Inoltre sui vaccini ai bambini dai 5 agli 11 anni, Bassetti afferma: “Nessuno ha dubbi che le altre vaccinazioni pediatriche servano e siano importanti. Dovremmo valutare senza fare due pesi e due misure. Mi chiedo: perché utilizzare due pesi e due misure con il vaccino anti-Covid? La pertosse, la varicella o il morbillo ad esempio, raramente danno complicazioni gravi, eppure ci si vaccina per non far circolare il virus nella popolazione pediatrica e di conseguenza negli altri. Se gli enti regolatori sono stati dalla parte del cittadino quando hanno approvato i vaccini per gli adulti, lo sono anche adesso nel caso dei bambini. Non credo che l’Fda, l’Ema o l’Aifa approverebbero un vaccino pediatrico senza avere dati che ne dimostrino la sicurezza. I benefici superano i rischi e avremo la sicurezza totale da questo virus quando avremo vaccinato anche i ragazzi a scuola”.

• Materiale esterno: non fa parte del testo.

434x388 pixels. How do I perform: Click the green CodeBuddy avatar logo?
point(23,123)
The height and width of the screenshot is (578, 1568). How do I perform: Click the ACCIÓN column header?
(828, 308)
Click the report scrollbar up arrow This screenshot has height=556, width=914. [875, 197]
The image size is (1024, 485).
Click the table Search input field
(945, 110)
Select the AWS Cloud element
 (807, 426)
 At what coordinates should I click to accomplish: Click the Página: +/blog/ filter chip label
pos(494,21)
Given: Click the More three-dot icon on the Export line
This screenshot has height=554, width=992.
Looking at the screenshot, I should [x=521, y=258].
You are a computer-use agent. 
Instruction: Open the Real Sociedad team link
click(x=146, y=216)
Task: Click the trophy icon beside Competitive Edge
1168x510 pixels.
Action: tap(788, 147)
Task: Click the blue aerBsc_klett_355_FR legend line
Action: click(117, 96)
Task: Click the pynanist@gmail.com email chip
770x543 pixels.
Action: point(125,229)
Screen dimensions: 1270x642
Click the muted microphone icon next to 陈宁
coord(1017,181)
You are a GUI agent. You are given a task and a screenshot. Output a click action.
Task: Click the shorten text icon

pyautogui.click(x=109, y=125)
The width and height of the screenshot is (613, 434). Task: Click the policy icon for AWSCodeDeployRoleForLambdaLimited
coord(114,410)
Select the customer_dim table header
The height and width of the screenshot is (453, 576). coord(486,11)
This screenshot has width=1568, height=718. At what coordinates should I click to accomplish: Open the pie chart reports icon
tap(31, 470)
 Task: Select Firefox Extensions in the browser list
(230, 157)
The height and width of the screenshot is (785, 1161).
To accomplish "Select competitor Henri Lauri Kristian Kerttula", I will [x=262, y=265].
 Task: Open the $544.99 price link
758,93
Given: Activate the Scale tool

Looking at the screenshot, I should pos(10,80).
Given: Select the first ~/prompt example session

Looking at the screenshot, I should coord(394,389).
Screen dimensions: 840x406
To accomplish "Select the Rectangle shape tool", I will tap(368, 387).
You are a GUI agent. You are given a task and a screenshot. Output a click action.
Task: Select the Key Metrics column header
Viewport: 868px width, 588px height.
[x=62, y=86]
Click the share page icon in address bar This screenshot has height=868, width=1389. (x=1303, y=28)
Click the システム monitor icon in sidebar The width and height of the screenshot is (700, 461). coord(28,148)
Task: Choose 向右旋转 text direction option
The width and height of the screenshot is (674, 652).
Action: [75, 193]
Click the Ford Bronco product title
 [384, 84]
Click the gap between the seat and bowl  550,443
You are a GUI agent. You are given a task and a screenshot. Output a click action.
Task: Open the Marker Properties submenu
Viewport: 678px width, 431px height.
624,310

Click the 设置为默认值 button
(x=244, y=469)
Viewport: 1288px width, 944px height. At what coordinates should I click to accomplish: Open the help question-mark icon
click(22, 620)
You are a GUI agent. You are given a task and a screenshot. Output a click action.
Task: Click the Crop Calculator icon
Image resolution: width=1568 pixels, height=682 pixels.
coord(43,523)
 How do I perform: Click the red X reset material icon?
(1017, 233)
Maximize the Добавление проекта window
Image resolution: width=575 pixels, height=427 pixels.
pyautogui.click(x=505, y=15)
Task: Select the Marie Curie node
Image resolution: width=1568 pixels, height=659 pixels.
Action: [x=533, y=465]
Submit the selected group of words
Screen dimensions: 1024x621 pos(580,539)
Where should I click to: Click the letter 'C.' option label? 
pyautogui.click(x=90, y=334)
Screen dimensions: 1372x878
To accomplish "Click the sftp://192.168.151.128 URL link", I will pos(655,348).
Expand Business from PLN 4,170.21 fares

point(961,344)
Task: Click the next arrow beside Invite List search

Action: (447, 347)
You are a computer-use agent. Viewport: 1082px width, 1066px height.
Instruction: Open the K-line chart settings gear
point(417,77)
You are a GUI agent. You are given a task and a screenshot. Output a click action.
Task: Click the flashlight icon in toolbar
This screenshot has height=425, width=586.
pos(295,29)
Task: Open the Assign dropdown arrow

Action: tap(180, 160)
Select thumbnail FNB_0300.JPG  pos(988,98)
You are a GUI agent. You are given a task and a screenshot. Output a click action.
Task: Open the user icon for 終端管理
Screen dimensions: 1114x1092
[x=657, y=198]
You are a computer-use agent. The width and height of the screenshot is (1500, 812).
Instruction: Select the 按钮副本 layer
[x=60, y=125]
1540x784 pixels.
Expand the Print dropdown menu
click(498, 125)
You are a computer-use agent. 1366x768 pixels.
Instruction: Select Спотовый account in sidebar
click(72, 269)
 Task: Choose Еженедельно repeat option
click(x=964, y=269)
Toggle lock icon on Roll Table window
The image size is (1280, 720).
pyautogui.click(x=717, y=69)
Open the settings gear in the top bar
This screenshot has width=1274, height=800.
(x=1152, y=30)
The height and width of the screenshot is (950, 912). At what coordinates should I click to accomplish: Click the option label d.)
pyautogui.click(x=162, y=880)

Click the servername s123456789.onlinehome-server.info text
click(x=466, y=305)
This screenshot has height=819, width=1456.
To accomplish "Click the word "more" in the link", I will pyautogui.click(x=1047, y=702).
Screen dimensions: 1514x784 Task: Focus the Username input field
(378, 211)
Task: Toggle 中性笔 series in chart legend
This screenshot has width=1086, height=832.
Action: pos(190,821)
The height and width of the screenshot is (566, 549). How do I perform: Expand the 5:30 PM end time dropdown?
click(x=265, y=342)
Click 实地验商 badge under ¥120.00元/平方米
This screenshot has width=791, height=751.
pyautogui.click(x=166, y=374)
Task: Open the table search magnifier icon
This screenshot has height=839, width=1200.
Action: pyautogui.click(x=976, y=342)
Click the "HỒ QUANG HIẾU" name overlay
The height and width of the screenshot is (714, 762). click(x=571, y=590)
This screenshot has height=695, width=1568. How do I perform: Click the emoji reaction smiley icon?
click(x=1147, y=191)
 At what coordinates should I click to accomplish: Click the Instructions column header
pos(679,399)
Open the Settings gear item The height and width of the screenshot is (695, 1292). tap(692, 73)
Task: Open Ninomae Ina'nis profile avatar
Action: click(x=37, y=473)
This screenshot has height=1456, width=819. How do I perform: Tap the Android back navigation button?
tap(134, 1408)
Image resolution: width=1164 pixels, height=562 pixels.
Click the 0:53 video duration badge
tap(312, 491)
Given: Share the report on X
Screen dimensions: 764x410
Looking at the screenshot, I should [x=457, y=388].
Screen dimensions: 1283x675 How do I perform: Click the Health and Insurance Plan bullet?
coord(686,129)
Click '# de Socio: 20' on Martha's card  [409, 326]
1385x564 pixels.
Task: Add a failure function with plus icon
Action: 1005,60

Infine, un commento sulle manifestazioni No-vax e No-green pass: “Secondo me, in un momento come questo, bisognerebbe evitarle o farle con misure di sicurezza. Nei concerti ad esempio, anche all’aperto, si va col Green pass e lo stesso discorso dovrebbe valere per le manifestazioni. È giusto protestare, ma va fatto in sicurezza. Il caso di Trieste è stato un esempio eclatante: i contagi sono aumentati, insieme ai ricoverati. Queste manifestazioni sono evidentemente frequentate da persone non vaccinate, non usano i dispositivi di protezione individuale e non fanno i tamponi. È chiaro quindi che diventano un rischio dal punto di vista sanitario.